▶ **Goal of the exercise**
Wherever the string "agent" shows up in the data below, copy the whole line.
* * *
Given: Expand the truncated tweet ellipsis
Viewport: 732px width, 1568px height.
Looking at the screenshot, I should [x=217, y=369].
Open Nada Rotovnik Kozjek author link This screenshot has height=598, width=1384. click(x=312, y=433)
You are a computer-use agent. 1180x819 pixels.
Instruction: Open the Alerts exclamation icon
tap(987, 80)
* * *
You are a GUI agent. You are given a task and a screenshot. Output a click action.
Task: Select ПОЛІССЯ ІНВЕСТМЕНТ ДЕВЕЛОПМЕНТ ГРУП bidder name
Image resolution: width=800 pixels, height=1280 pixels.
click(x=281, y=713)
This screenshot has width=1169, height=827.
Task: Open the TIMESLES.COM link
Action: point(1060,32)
* * *
▶ **Output for this task**
You are a computer-use agent. 1180x819 pixels.
You are a GUI agent. You are given a task and a screenshot. Output a click action.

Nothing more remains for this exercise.